- **What is expected**:
Rewrite the data below, changing every "GUI agent" to "screen agent" and keeping everything else the same.
--- Begin Supplied records ---
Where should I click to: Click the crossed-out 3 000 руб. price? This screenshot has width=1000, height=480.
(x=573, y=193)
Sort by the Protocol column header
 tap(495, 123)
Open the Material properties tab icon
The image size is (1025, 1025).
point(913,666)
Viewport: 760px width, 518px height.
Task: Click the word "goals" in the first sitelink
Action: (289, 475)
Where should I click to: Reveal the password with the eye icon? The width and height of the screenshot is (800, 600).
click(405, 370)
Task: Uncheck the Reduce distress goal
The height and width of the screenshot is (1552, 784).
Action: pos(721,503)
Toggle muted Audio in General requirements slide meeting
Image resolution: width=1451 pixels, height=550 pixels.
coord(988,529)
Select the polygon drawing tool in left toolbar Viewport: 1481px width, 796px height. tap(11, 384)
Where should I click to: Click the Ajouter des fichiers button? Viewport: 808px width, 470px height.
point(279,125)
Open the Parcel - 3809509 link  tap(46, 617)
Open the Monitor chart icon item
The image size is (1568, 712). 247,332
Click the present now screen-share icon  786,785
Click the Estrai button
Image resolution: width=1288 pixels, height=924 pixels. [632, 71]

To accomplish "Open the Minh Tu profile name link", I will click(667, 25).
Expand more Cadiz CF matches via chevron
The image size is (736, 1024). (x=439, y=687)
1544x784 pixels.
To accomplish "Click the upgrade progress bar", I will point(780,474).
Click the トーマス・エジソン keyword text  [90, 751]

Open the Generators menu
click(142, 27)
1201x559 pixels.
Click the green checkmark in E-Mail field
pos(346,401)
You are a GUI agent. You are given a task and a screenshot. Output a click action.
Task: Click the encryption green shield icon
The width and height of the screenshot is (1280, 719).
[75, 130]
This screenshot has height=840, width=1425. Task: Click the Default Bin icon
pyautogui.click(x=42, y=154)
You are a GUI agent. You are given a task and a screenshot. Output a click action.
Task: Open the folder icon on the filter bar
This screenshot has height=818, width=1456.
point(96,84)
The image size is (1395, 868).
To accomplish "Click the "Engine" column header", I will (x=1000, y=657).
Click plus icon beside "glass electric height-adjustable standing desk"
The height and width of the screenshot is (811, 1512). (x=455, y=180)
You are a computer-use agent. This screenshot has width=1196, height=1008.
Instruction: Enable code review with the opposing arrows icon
--- End Supplied records ---
- **Response**:
Where should I click to: Click the crossed-out 3 000 руб. price? This screenshot has width=1000, height=480.
(x=573, y=193)
Sort by the Protocol column header
 tap(495, 123)
Open the Material properties tab icon
The image size is (1025, 1025).
point(913,666)
Viewport: 760px width, 518px height.
Task: Click the word "goals" in the first sitelink
Action: (289, 475)
Where should I click to: Reveal the password with the eye icon? The width and height of the screenshot is (800, 600).
click(405, 370)
Task: Uncheck the Reduce distress goal
The height and width of the screenshot is (1552, 784).
Action: pos(721,503)
Toggle muted Audio in General requirements slide meeting
Image resolution: width=1451 pixels, height=550 pixels.
coord(988,529)
Select the polygon drawing tool in left toolbar Viewport: 1481px width, 796px height. tap(11, 384)
Where should I click to: Click the Ajouter des fichiers button? Viewport: 808px width, 470px height.
point(279,125)
Open the Parcel - 3809509 link  tap(46, 617)
Open the Monitor chart icon item
The image size is (1568, 712). 247,332
Click the present now screen-share icon  786,785
Click the Estrai button
Image resolution: width=1288 pixels, height=924 pixels. [632, 71]

To accomplish "Open the Minh Tu profile name link", I will click(667, 25).
Expand more Cadiz CF matches via chevron
The image size is (736, 1024). (x=439, y=687)
1544x784 pixels.
To accomplish "Click the upgrade progress bar", I will point(780,474).
Click the トーマス・エジソン keyword text  [90, 751]

Open the Generators menu
click(142, 27)
1201x559 pixels.
Click the green checkmark in E-Mail field
pos(346,401)
You are a screen agent. You are given a task and a screenshot. Output a click action.
Task: Click the encryption green shield icon
The width and height of the screenshot is (1280, 719).
[75, 130]
This screenshot has height=840, width=1425. Task: Click the Default Bin icon
pyautogui.click(x=42, y=154)
You are a screen agent. You are given a task and a screenshot. Output a click action.
Task: Open the folder icon on the filter bar
This screenshot has height=818, width=1456.
point(96,84)
The image size is (1395, 868).
To accomplish "Click the "Engine" column header", I will (x=1000, y=657).
Click plus icon beside "glass electric height-adjustable standing desk"
The height and width of the screenshot is (811, 1512). (x=455, y=180)
You are a computer-use agent. This screenshot has width=1196, height=1008.
Instruction: Enable code review with the opposing arrows icon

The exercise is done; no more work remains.